Activity: Every line in the records below with the string "Toggle" is to be copied out.

Input material:
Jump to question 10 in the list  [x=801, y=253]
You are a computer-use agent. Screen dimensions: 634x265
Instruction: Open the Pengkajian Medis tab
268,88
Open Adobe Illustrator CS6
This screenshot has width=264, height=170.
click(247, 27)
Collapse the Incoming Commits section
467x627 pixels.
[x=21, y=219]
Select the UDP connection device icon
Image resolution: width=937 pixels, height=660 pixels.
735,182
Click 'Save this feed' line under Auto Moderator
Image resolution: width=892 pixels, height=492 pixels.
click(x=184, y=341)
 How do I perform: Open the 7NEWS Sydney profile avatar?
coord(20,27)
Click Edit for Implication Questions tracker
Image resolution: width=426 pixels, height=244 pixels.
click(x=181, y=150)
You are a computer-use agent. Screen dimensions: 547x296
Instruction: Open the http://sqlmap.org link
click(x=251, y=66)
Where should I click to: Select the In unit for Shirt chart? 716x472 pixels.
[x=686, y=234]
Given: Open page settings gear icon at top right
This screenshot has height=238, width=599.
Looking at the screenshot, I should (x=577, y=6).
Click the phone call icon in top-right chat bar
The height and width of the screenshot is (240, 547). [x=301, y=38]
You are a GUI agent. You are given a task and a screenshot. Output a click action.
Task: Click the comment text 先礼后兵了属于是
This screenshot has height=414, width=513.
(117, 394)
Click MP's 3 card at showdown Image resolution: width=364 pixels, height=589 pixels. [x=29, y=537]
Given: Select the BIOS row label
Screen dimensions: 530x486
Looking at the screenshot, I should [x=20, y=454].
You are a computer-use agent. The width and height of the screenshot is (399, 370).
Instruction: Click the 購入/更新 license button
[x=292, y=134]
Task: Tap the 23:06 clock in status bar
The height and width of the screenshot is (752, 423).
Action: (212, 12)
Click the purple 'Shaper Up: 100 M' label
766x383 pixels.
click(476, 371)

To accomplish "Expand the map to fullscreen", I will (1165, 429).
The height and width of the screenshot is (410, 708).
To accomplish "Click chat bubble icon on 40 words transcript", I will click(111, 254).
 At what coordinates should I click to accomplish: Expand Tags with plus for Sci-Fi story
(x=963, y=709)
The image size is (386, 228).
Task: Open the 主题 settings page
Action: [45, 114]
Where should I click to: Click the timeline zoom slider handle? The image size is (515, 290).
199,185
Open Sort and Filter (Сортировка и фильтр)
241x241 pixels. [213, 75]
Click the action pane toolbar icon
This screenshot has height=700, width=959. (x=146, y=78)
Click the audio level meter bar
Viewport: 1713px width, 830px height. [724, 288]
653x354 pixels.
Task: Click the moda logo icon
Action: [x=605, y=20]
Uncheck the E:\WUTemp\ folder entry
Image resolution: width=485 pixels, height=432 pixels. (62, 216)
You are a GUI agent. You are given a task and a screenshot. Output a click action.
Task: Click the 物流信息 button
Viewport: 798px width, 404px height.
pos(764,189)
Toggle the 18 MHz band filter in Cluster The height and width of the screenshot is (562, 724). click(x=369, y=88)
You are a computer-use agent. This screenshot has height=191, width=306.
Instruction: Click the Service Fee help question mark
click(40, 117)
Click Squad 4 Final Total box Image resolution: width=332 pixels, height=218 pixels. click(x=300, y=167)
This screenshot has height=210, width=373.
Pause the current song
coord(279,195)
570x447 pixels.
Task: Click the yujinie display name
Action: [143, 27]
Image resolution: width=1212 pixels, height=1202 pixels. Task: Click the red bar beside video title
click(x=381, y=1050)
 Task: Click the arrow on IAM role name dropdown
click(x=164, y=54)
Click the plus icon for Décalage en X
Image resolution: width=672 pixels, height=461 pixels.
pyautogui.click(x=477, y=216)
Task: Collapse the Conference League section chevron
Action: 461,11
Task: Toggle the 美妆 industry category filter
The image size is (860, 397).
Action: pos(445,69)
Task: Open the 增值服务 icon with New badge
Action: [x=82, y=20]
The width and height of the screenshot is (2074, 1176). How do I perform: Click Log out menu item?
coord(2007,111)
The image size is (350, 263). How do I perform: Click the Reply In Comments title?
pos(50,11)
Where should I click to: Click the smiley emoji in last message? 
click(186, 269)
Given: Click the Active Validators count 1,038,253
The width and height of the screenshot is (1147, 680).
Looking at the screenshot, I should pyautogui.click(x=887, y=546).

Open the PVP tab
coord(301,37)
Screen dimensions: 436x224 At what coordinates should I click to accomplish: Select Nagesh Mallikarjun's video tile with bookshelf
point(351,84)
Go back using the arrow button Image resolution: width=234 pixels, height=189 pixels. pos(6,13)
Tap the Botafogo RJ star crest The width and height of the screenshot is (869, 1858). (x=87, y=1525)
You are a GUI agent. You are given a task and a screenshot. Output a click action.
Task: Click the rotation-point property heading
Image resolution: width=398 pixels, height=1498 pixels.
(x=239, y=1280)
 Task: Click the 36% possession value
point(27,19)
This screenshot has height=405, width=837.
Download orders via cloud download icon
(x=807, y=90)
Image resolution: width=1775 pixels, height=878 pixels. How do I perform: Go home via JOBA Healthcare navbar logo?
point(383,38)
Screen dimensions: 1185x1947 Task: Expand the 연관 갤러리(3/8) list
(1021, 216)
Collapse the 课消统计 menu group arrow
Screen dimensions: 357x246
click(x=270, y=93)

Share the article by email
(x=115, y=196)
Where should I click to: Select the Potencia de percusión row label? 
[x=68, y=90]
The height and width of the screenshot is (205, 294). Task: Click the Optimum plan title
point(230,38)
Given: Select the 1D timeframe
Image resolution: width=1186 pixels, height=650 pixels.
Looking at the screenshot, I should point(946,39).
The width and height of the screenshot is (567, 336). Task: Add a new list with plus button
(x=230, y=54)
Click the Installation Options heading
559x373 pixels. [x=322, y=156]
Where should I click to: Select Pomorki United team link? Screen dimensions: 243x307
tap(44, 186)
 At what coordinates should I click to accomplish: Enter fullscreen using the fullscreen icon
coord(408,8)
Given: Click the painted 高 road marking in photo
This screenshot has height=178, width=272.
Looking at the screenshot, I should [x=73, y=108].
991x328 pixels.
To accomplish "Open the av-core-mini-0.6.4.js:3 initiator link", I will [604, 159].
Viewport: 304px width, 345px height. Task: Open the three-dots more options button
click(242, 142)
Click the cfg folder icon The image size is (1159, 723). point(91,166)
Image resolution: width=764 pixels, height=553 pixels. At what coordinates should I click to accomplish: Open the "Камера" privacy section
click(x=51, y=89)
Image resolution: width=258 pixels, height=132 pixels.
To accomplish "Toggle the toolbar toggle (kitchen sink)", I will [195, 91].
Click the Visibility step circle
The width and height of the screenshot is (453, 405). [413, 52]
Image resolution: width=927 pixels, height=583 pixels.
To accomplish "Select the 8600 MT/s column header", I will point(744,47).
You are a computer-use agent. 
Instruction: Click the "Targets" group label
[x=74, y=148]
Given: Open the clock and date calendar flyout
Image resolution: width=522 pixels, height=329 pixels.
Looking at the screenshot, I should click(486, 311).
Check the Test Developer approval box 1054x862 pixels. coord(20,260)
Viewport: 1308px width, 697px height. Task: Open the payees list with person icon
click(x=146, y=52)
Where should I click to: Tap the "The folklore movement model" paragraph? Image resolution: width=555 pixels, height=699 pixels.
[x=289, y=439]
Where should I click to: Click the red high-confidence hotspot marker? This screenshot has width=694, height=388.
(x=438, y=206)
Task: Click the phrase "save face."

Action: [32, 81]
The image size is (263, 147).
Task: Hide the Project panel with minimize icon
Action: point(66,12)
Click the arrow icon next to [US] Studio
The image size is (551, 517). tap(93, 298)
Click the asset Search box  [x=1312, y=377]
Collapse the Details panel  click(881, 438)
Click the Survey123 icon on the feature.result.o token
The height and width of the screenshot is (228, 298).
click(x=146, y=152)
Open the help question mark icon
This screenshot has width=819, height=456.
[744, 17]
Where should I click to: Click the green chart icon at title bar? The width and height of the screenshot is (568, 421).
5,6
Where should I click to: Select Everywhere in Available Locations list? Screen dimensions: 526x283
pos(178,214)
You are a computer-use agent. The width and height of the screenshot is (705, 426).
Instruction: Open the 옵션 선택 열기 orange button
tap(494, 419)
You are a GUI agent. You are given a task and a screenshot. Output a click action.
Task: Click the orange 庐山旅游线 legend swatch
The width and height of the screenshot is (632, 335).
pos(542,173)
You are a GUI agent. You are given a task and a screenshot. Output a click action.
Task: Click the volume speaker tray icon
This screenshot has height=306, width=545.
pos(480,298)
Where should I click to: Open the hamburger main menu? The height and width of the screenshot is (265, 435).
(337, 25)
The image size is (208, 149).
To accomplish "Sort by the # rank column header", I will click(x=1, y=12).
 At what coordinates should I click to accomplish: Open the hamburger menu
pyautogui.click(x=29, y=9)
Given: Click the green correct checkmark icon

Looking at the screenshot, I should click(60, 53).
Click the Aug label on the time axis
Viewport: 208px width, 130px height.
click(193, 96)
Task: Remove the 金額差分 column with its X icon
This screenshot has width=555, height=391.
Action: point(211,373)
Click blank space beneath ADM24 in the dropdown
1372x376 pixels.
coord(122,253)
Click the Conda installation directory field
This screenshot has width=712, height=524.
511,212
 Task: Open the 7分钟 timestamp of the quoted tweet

Answer for this exercise:
Toggle the 18 MHz band filter in Cluster The height and width of the screenshot is (562, 724). click(x=369, y=88)
Task: Toggle the 美妆 industry category filter
To accomplish "Toggle the toolbar toggle (kitchen sink)", I will [195, 91].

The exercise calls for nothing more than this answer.